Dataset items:
-*-*-

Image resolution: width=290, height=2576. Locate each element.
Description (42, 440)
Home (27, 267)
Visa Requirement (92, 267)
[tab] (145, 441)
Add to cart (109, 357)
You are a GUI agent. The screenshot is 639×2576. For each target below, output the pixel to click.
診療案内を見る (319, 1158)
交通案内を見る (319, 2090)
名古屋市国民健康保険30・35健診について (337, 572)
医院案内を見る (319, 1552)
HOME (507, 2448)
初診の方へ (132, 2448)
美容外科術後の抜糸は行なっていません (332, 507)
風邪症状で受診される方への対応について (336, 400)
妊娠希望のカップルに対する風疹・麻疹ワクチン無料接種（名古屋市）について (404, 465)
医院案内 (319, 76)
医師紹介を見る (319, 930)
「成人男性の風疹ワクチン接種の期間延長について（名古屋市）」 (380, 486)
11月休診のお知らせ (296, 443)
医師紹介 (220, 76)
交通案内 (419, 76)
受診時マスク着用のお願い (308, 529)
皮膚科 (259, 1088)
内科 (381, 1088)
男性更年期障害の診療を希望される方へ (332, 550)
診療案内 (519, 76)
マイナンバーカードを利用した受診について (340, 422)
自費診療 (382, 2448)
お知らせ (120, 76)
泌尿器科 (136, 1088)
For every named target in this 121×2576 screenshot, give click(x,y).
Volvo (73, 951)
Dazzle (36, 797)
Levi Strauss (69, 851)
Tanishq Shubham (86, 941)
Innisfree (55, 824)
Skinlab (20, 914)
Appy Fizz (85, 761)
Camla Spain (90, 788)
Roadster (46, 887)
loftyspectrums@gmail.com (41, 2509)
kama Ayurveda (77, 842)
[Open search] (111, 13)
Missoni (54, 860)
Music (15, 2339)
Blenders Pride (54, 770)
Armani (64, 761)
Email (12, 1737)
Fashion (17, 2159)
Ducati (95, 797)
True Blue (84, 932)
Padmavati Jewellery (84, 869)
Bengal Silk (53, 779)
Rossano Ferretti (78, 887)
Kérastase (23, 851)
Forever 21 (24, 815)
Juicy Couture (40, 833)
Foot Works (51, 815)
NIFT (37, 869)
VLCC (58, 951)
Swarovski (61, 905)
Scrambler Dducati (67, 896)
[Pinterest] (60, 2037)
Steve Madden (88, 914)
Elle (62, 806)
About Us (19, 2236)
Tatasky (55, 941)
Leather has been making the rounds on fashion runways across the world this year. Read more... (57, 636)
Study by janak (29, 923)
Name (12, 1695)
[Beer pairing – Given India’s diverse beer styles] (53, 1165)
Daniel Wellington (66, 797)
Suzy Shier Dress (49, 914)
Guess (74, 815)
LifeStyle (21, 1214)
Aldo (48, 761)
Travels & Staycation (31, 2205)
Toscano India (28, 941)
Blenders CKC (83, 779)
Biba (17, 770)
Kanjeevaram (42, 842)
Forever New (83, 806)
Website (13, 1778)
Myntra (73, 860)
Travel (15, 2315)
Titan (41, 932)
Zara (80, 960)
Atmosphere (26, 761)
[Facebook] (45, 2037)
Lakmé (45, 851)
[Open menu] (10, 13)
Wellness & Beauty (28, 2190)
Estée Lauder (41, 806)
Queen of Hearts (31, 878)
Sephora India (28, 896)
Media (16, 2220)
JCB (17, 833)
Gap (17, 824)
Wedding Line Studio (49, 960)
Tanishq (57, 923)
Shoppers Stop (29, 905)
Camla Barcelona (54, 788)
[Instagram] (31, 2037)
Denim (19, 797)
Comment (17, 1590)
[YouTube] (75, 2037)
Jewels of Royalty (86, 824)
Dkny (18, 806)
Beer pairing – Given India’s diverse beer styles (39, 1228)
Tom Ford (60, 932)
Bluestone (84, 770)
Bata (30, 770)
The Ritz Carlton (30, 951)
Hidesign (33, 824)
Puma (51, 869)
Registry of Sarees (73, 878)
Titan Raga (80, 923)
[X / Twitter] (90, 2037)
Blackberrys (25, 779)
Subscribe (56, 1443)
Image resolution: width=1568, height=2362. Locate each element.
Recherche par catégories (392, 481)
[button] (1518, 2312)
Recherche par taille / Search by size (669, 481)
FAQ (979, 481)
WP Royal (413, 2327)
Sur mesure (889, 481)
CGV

-*-*-

:: EXERCISE ::
Repeat word for word the lines above that run from the line containing "Swarovski (61, 905)" through the line containing "[Beer pairing –", both ends included, and nothing else.

:: YOUR RESPONSE ::
Swarovski (61, 905)
Scrambler Dducati (67, 896)
[Pinterest] (60, 2037)
Steve Madden (88, 914)
Elle (62, 806)
About Us (19, 2236)
Tatasky (55, 941)
Leather has been making the rounds on fashion runways across the world this year. Read more... (57, 636)
Study by janak (29, 923)
Name (12, 1695)
[Beer pairing – Given India’s diverse beer styles] (53, 1165)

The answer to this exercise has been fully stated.